- **Extracted material**
○ ○ ○ ○
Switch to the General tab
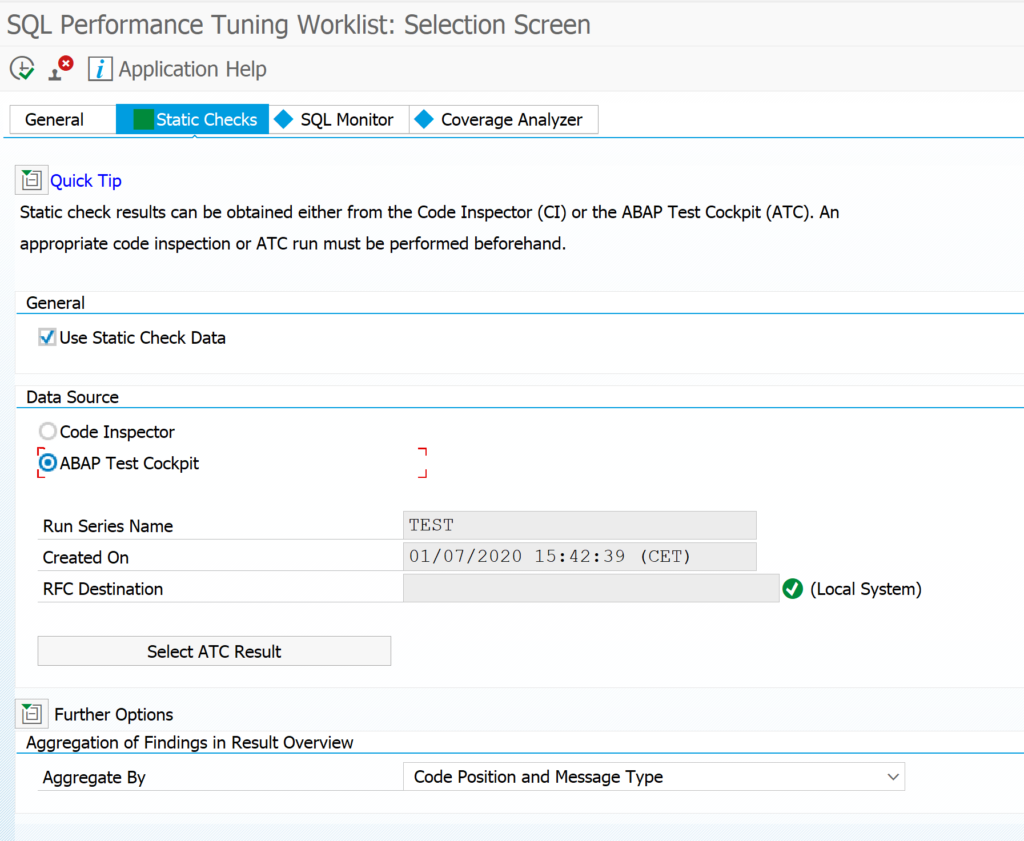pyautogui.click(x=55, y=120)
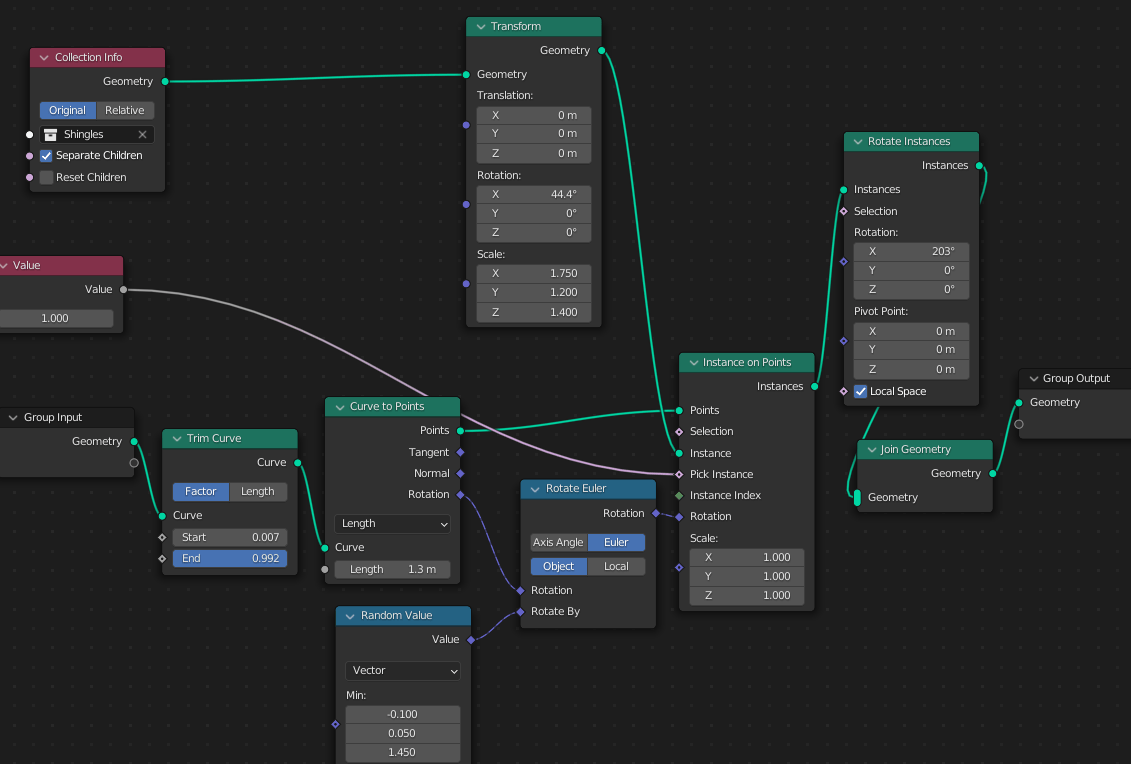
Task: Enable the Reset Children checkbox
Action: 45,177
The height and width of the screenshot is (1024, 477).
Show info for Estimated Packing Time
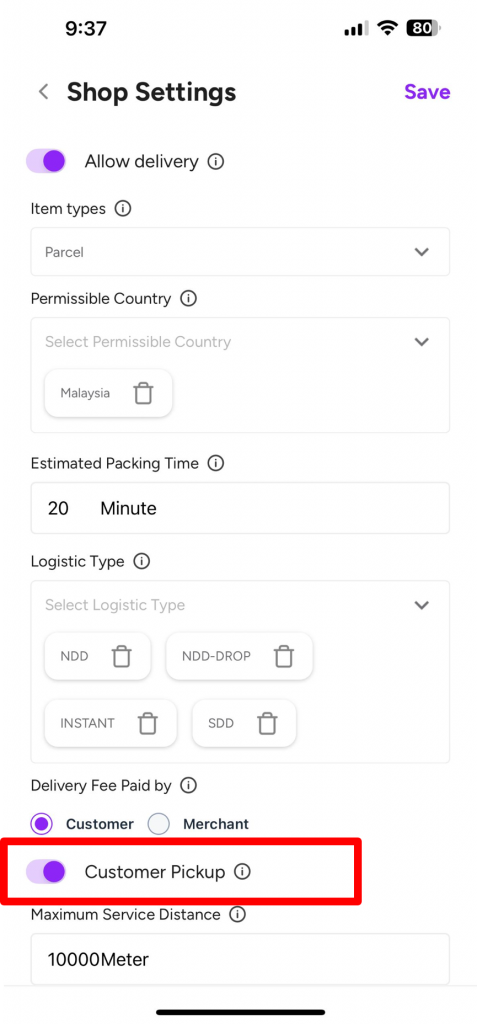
○ ○ ○ ○
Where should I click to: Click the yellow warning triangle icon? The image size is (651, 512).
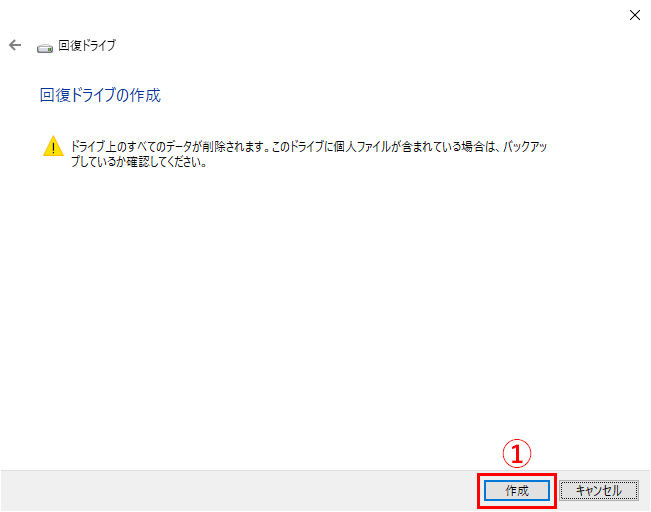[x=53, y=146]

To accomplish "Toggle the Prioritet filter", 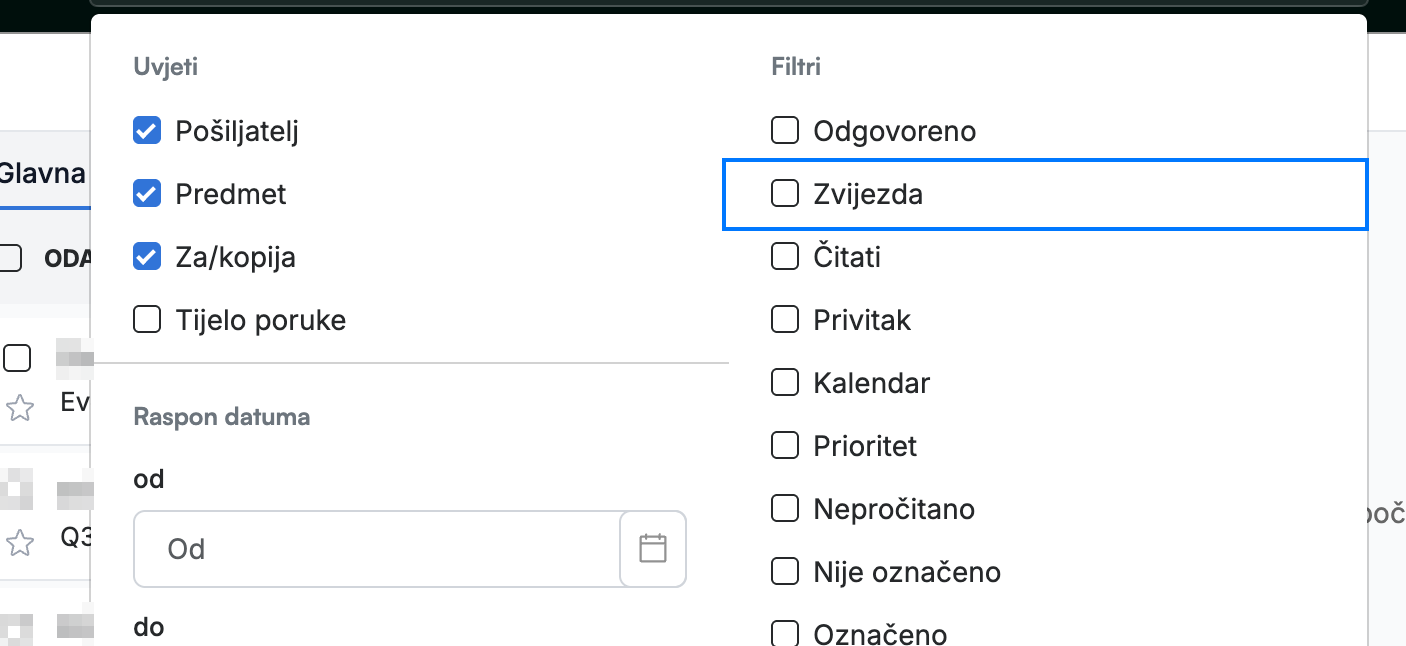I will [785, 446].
○ ○ ○ ○
While skipping the pictures, transcribe the data above from the line showing "Switch to the General tab" through the line showing "Show info for Estimated Packing Time", exactly and with both ends.

- **Task solution**
Switch to the General tab
pyautogui.click(x=55, y=120)
Task: Enable the Reset Children checkbox
Action: 45,177
The height and width of the screenshot is (1024, 477).
Show info for Estimated Packing Time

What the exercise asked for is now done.